## SUPPLIED PASSAGE
Tuesday, April 21, 2009

2D or not 2D?

It is my great joy to write this piece to honor the 445th anniversary of William Shakespeare's birth, 23 April, 1564.

Curiously, although I read "Julius Caesar" and "Macbeth" in high school (I was one of the three witches), I cannot say I truly discovered the wonder of Shakespeare's art until about eight years ago. For most who harbor aspirations of the writing life the 'canon' of Shakespeare's work - indeed, the man himself! - looms so frighteningly large that one is unquestionably intimidated and too, too many of us skirt round him altogether. He is a colossus in the tide of literature, yet his 'thees' and 'thous' and scrambled syntax trip our tongues and make us giggle in discomfort.

Hearing one of his plays or sonnets is quite confusing to the uninitiated ear. We suspect the players have extraordinary talent to make sense of and 'con' all those lines! Modern film productions of the plays do not always help, either. I do wish there were many DVDs available with subtitles to make this work more approachable although I do wonder what it says about us that people listened to these plays hundreds of years ago so eagerly that Will Shakespeare's Globe Theatre was commercially profitable?

As well, I wonder at the perspicacity of both Rafe Esquith and his youngsters, fifth graders at a public school in Los Angeles for many of whom English is a second language, who learn and perform one of the Bard's plays every year to international acclaim. Yes, they have tackled "Hamlet" and "Macbeth."

So, what broke through this wall of intimidation for me and prompted me to approach these works? Actually, the question should be "Who broke through ...?" A player, one Robert Lindsay, who has performed with the Royal Shakespeare Company and in various international productions (Captain Pellew in A&E's 'Hornblower' series for one.)

## THE EXERCISE
Translate this sentence from the Shakespeare post into Spanish: "Modern film productions of the plays do not always help, either." Work only from the Shakespeare post above.

## INFORMATION PROVIDED
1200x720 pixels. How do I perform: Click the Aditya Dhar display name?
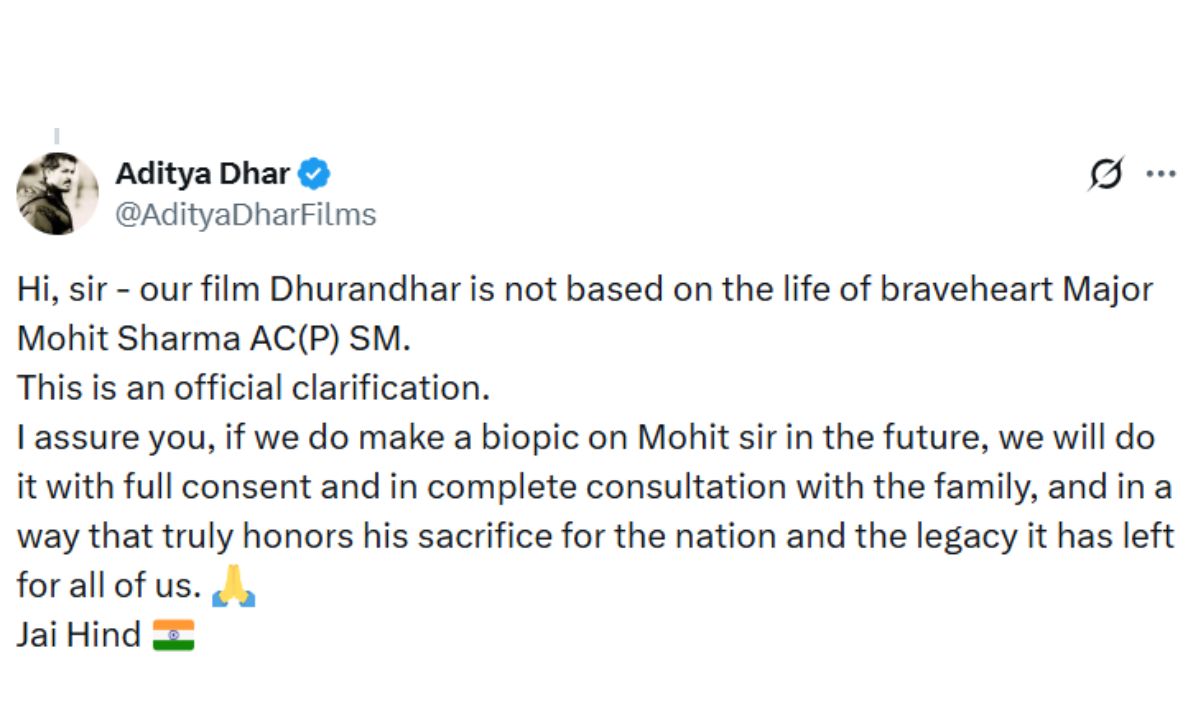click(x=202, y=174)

...

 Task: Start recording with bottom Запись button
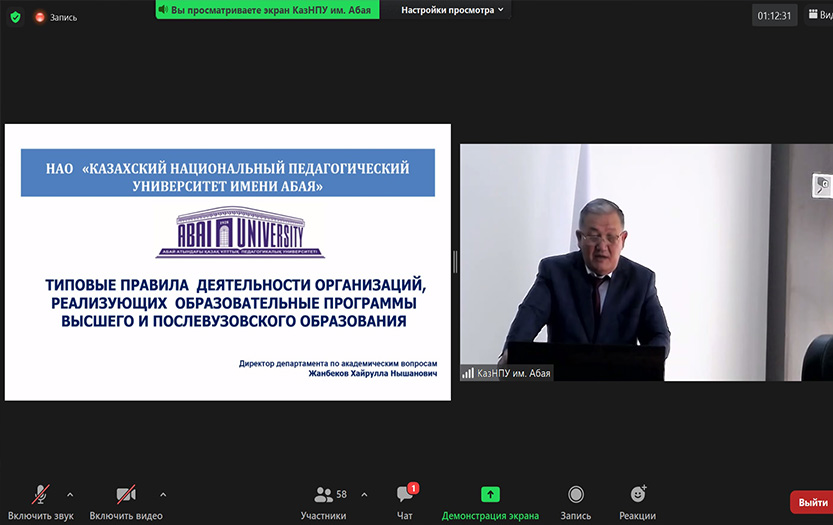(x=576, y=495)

## ANSWER
Las producciones cinematográficas modernas de las obras tampoco siempre ayudan.